參考文件:
════════════════════

漏斗分析是一個數據分析模型,它能夠科學反映一個業務過程從起點到終點各階段用戶轉化情況。由於其能將各階段環節都展示出來,故哪個階段存在問題,就能一目了然。

該需求要求統計一個完整的購物流程各個階段的人數。
1.建表語句

DROP TABLE IF EXISTS ads_user_action;
CREATE EXTERNAL TABLE `ads_user_action` (
  `dt` STRING COMMENT '統計日期',
  `recent_days` BIGINT COMMENT '最近天數,1:最近1天,7:最近7天,30:最近30天',
  `home_count` BIGINT COMMENT '瀏覽首頁人數',
  `good_detail_count` BIGINT COMMENT '瀏覽商品詳情頁人數',
  `cart_count` BIGINT COMMENT '加入購物車人數',
  `order_count` BIGINT COMMENT '下單人數',
  `payment_count` BIGINT COMMENT '支付人數'
) COMMENT '漏斗分析'
ROW FORMAT DELIMITED  FIELDS TERMINATED BY '\t'
LOCATION '/warehouse/gmall/ads/ads_user_action/';

2.數據裝載

with
tmp_page as
(
    select
        '2020-06-14' dt,
        recent_days,
        sum(if(array_contains(pages,'home'),1,0)) home_count,
        sum(if(array_contains(pages,'good_detail'),1,0)) good_detail_count
    from
    (
        select
            recent_days,
            mid_id,
            collect_set(page_id) pages
        from
        (
            select
                dt,
                mid_id,
                page.page_id
            from dws_visitor_action_daycount lateral view explode(page_stats) tmp as page
            where dt>=date_add('2020-06-14',-29)
            and page.page_id in('home','good_detail')
        )t1 lateral view explode(Array(1,7,30)) tmp as recent_days
        where dt>=date_add('2020-06-14',-recent_days+1)

════════════════════

資料摘錄:
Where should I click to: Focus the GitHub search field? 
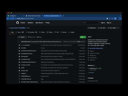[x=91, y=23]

════════════════════

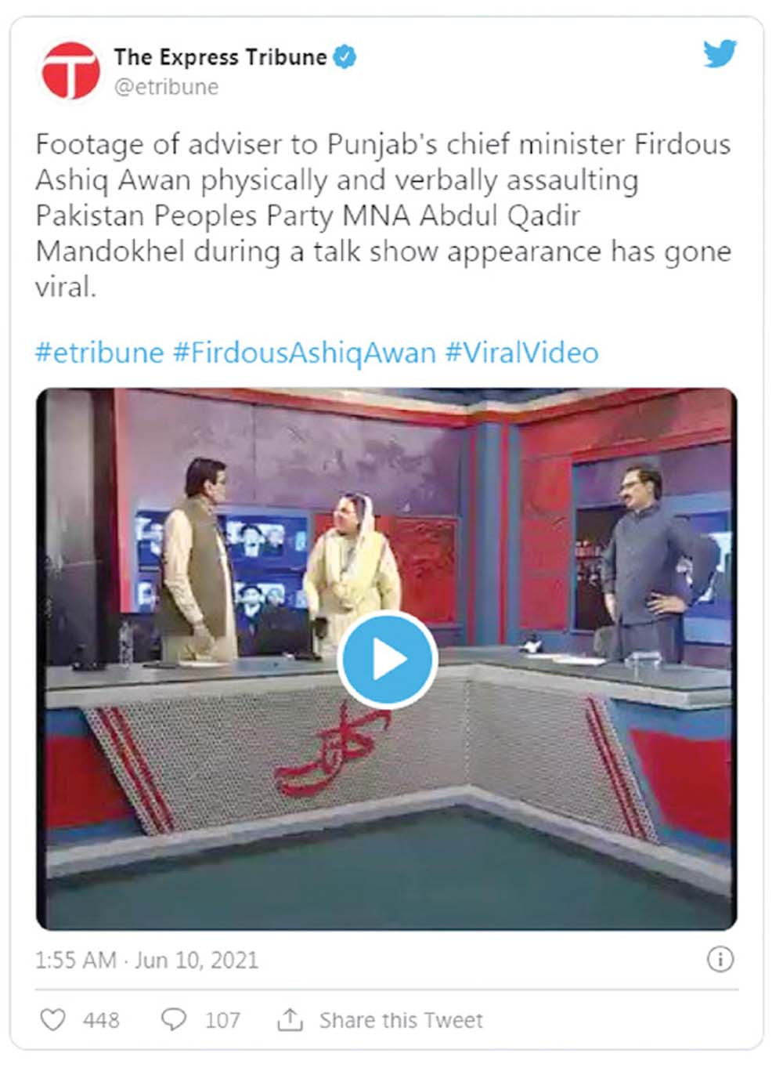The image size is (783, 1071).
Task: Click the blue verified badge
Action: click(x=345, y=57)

════════════════════

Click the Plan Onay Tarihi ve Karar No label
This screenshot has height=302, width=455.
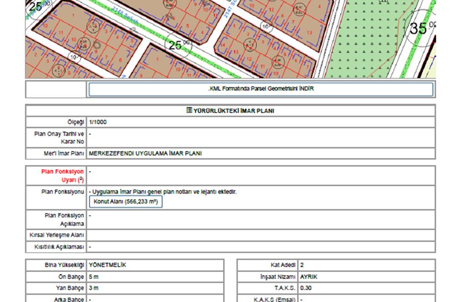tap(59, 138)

════════════════════

作業要求:
a) 請照原文印出這份漏斗分析文件中從「and page.page_id in('home','good_detail')」開始、一直到「where dt>=date_add('2020-06-14',-recent_days+1)」為止的段落。
b) 依據這份漏斗分析文件,用一到三句話說明漏斗分析為何能讓人一眼看出哪個階段有問題。
c) 將這份漏斗分析文件中的「該需求要求統計一個完整的購物流程各個階段的人數。」這句話譯成英文。
以上資料列是另行提供的獨立材料。

題目解答:
a)
and page.page_id in('home','good_detail')
        )t1 lateral view explode(Array(1,7,30)) tmp as recent_days
        where dt>=date_add('2020-06-14',-recent_days+1)

b) 漏斗分析能把業務過程中各個階段環節都展示出來,因此哪個階段存在問題,就能一目了然。

c) This requirement calls for counting the number of people at each stage of a complete shopping process.